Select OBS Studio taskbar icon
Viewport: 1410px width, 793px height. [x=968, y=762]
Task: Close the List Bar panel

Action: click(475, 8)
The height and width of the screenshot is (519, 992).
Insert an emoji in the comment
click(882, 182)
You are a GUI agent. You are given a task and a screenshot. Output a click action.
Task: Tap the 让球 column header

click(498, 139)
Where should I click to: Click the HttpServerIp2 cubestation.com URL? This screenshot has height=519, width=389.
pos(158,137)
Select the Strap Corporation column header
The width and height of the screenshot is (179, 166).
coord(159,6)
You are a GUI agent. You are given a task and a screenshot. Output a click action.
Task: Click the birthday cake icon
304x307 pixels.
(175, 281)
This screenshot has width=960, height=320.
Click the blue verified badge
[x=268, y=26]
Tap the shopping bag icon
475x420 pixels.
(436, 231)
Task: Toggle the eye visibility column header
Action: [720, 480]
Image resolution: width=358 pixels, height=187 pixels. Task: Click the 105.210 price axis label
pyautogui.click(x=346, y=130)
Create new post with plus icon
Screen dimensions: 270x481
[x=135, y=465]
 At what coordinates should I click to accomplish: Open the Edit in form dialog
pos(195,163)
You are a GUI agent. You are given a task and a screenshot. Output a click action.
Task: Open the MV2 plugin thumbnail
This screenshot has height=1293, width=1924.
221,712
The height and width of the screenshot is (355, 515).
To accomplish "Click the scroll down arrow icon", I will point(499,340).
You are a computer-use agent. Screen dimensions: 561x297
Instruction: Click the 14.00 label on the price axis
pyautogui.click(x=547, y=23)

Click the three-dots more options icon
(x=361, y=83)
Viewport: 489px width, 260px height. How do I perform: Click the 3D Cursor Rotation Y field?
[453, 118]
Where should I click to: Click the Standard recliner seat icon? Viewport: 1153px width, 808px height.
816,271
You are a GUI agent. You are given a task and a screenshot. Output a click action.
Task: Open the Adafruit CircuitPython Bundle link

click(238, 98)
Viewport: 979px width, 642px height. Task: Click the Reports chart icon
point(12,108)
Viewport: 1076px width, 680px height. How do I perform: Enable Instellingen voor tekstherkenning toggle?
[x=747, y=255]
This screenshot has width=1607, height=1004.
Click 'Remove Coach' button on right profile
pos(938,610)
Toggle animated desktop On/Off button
***
Copy the records exactly, keeping every word in place.

§ **Your response**
Select OBS Studio taskbar icon
Viewport: 1410px width, 793px height. [x=968, y=762]
Task: Close the List Bar panel

Action: click(475, 8)
The height and width of the screenshot is (519, 992).
Insert an emoji in the comment
click(882, 182)
You are a GUI agent. You are given a task and a screenshot. Output a click action.
Task: Tap the 让球 column header

click(498, 139)
Where should I click to: Click the HttpServerIp2 cubestation.com URL? This screenshot has height=519, width=389.
pos(158,137)
Select the Strap Corporation column header
The width and height of the screenshot is (179, 166).
coord(159,6)
You are a GUI agent. You are given a task and a screenshot. Output a click action.
Task: Click the birthday cake icon
304x307 pixels.
(175, 281)
This screenshot has width=960, height=320.
Click the blue verified badge
[x=268, y=26]
Tap the shopping bag icon
475x420 pixels.
(436, 231)
Task: Toggle the eye visibility column header
Action: [720, 480]
Image resolution: width=358 pixels, height=187 pixels. Task: Click the 105.210 price axis label
pyautogui.click(x=346, y=130)
Create new post with plus icon
Screen dimensions: 270x481
[x=135, y=465]
 At what coordinates should I click to accomplish: Open the Edit in form dialog
pos(195,163)
You are a GUI agent. You are given a task and a screenshot. Output a click action.
Task: Open the MV2 plugin thumbnail
This screenshot has height=1293, width=1924.
221,712
The height and width of the screenshot is (355, 515).
To accomplish "Click the scroll down arrow icon", I will point(499,340).
You are a computer-use agent. Screen dimensions: 561x297
Instruction: Click the 14.00 label on the price axis
pyautogui.click(x=547, y=23)

Click the three-dots more options icon
(x=361, y=83)
Viewport: 489px width, 260px height. How do I perform: Click the 3D Cursor Rotation Y field?
[453, 118]
Where should I click to: Click the Standard recliner seat icon? Viewport: 1153px width, 808px height.
816,271
You are a GUI agent. You are given a task and a screenshot. Output a click action.
Task: Open the Adafruit CircuitPython Bundle link

click(238, 98)
Viewport: 979px width, 642px height. Task: Click the Reports chart icon
point(12,108)
Viewport: 1076px width, 680px height. How do I perform: Enable Instellingen voor tekstherkenning toggle?
[x=747, y=255]
This screenshot has width=1607, height=1004.
Click 'Remove Coach' button on right profile
pos(938,610)
Toggle animated desktop On/Off button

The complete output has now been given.